The findings of the study can be interpreted in a way that can contribute to sustainable hospitality policies. For example, sustainability-orientated comments can be analyzed to determine the impact of environmentally friendly practices on customer satisfaction. In future research, it is recommended to evaluate the comments of customers staying in environmentally friendly hotels as a separate category and to examine the impact on customer loyalty in these hotels. The selection of these hotels—based on their high review volume and relevance to luxury tourism—is methodologically justified. However, it is acknowledged that customer expectations, satisfaction drivers, and sustainability perceptions may vary across different hotel categories (e.g., boutique or eco-certified hotels) and geographical or cultural contexts.

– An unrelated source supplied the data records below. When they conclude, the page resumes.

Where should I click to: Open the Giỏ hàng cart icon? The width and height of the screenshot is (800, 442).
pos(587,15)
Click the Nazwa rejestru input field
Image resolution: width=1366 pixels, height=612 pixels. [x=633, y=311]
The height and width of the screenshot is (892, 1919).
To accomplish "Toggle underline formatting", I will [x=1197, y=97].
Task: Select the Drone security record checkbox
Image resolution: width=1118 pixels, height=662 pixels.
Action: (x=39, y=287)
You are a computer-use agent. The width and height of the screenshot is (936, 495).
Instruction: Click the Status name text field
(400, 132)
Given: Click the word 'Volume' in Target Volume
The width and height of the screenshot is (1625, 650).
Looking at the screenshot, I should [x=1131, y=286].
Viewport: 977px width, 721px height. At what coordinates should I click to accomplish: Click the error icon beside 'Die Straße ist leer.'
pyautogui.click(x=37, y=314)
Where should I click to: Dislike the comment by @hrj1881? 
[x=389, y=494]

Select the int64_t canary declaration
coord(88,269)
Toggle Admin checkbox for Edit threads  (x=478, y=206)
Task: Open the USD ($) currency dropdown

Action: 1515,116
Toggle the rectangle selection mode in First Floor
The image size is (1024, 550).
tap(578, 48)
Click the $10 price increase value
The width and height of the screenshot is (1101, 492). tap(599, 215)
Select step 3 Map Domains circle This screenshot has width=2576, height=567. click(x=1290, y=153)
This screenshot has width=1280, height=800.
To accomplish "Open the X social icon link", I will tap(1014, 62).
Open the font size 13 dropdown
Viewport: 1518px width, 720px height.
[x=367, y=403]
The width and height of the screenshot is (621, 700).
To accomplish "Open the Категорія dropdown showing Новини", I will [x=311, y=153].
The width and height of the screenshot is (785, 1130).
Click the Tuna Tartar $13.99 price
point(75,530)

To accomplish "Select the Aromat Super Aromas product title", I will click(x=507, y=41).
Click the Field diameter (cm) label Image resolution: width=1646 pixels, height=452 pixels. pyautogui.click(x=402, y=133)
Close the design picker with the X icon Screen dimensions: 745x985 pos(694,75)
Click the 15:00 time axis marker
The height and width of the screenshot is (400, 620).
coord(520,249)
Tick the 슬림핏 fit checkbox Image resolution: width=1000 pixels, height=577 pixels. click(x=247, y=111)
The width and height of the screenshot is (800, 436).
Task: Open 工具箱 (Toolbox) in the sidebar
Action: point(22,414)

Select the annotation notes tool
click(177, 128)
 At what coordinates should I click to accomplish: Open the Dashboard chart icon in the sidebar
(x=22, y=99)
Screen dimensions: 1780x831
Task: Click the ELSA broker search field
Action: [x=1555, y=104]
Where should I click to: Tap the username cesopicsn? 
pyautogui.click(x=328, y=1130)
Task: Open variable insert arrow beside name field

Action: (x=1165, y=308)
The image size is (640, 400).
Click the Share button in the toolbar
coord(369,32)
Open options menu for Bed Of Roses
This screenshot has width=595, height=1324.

While the current findings offer a meaningful starting point, future studies would benefit from expanding the dataset to include a broader and more diverse range of hotels across multiple regions. Such an approach would allow for a more comprehensive understanding of customer sentiment and loyalty, particularly in relation to sustainability practices. This expansion would also enhance the external validity of the model and support the development of more generalizable and actionable strategies for the tourism industry.